Existiam problemas reais, existia um problema que obviamente precisávamos resolver já que haviam convocado a minha presença e a de Zyon, mas eles preferiam essas reuniões que não serviam de nada. Pelo menos não para mim. As conversas sessaram e passos firmes e lentos ecoaram, não me importei com isso até que a cadeira ao meu lado foi ocupada. Um frio lento rastejou por meus braços, uma inquietação suave dançou em meu estômago.

Ao meu redor o silêncio parecia sepucral, esmagador. O perfume marcante dançou em minha volta, me abraçando com uma brutalidade gentil.

- Hathaway, seja bem vindo ao Sul.

Aurélio, o tenente, o saudou e todos murmuraram palavras desinteressadas de boas vindas, ninguém realmente se importava com a chegada dele. Ergui minha cabeça lentamente, indiferente e o olhei me surpreendendo ao notar que seus olhos estavam mortalmente presos em mim. Olhos escuros como um buraco negro, cruel, violento, mortal. Seu rosto estava vazio ao mesmo tempo em que estava raivoso, era estranho ao mesmo tempo que instigante.

Hathaway

Eu já havia o visto antes, já havia sentido seus olhos em mim, em minha pele, porém, era a primeira vez em que estávamos tão próximos. Seu olhar era intenso, como se tivesse o desejo de me destruir.

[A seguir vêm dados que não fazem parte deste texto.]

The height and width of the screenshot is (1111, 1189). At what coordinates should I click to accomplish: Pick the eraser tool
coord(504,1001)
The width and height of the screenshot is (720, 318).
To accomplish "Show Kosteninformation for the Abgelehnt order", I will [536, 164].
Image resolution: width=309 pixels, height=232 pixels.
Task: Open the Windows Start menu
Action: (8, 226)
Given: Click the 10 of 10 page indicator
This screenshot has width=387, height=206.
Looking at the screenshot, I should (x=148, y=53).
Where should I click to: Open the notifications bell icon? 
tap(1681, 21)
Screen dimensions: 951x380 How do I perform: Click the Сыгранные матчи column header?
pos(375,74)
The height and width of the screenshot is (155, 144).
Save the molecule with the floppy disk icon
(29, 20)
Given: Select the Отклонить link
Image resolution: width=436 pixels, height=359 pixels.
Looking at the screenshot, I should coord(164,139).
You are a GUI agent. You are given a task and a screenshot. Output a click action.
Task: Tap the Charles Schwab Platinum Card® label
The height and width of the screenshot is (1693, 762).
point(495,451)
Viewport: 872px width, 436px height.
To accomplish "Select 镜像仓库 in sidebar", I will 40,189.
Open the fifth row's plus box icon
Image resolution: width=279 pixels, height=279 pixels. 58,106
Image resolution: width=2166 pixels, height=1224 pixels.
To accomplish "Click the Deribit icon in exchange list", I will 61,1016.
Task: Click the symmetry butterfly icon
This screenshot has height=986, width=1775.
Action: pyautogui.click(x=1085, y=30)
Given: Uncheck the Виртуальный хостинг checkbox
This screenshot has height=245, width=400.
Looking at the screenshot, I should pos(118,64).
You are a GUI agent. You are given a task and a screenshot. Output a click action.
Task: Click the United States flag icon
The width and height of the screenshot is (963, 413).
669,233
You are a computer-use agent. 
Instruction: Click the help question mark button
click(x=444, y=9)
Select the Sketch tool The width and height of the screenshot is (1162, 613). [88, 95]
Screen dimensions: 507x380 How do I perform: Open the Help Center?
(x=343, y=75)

- Zyon não irá se juntar a nós, Ariel?

O questionamento grosseiro feito por Félix chamou a minha atenção e quase rir, era óbvio que seria ele a fazer essa pergunta, era óbvio que ele iria adorar tentar fazer com que Zyon ficasse desvalorizado. Com o auxílio de uma colher, levei uma pequena quantidade de ovos com mel a boca, mastigo com calma, meus olhos presos em Félix que me diverte apertando o maxilar com a raiva evidente.

- Ele é importante de mais, não é?

Veneno puro, destilado no mais profundo ódio. Esse cara me odeia e mais ainda, esse cara odeia Zyon. Ele acha que o filho dele é mais capaz que Zyon e que as pessoas ainda não perceberam isso pois eu não o trouxe para perto de mim e que coloquei Zyon nos holofotes por ir para cama com ele. Patético, como se eu estivesse nos holofotes por escolha.

- Zyon está com uma virose gripal, e achou melhor se isolar e não contaminar as pessoas ao redor e acabar causando problemas.

A mentira deslizou por meus lábios com uma suavidade extraordinária, Aurélio pareceu genuinamente preocupado e questionou se era algo grave, quase me sentir culpada por mentir, quase. Balancei a mão no ar como se não fosse nada.

- Não, alguns litros de água e suco de laranja e ele estará bem, foi só para evitar danos maiores. Acreditem, se não fosse por isso ele estaria aqui, com certeza.